* Aim *
Could you return, unchanged and in order, the lines of the data below, from the line containing "Screen dimensions: 609x683" up to and including the line containing "Looking at the screenshot, I should (51, 154)."?

··········

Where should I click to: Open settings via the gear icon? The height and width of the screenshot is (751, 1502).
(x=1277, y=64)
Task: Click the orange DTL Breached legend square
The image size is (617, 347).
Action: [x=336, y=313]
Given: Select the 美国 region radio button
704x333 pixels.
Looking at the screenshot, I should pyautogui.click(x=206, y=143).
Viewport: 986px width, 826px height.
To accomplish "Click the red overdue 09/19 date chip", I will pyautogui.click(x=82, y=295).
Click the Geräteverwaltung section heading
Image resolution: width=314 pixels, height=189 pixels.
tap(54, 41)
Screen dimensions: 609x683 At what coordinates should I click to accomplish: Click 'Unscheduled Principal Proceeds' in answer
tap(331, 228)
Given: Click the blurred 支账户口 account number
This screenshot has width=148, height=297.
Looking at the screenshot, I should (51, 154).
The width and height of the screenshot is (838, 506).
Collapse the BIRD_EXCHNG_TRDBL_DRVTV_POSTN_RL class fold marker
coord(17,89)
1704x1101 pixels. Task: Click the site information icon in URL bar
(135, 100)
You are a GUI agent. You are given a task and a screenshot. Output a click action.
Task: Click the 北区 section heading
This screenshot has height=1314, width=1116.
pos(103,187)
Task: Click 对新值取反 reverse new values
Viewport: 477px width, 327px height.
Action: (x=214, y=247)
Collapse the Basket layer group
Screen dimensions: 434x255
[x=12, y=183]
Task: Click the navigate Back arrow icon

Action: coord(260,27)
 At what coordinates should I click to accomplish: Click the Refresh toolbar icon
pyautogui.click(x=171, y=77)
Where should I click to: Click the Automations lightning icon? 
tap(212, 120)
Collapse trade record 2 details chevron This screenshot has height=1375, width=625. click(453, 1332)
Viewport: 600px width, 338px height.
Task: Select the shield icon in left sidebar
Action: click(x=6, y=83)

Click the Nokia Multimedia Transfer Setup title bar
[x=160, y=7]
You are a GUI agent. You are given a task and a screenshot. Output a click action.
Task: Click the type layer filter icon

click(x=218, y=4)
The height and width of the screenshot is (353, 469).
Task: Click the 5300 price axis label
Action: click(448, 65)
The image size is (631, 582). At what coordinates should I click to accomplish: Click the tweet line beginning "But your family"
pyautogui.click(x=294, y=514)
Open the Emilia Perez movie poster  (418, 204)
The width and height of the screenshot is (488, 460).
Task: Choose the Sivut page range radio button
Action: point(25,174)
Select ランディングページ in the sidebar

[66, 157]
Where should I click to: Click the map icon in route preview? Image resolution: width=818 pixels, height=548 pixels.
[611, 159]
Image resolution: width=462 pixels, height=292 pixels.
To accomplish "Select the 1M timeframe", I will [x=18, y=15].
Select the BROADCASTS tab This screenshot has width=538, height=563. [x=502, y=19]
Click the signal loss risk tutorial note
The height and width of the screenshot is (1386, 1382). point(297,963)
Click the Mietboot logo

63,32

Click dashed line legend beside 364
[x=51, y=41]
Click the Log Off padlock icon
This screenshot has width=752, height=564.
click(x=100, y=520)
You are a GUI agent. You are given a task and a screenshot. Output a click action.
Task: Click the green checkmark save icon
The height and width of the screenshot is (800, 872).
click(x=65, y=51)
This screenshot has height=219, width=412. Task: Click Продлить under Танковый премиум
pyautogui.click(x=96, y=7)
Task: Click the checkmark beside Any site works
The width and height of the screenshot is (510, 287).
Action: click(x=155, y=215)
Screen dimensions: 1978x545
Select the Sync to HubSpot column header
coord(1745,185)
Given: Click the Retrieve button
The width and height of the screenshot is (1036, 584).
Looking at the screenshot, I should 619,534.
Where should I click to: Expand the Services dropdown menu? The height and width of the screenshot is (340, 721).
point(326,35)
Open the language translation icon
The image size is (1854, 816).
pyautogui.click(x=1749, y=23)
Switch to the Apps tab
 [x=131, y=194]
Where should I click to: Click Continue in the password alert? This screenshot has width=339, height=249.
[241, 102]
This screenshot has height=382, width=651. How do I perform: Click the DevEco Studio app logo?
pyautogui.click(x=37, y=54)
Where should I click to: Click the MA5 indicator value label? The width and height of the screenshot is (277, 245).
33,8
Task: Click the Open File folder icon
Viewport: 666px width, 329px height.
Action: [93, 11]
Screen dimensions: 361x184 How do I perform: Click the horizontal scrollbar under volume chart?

··········

* Output of the task *
Screen dimensions: 609x683 At what coordinates should I click to accomplish: Click 'Unscheduled Principal Proceeds' in answer
tap(331, 228)
Given: Click the blurred 支账户口 account number
This screenshot has width=148, height=297.
Looking at the screenshot, I should (51, 154).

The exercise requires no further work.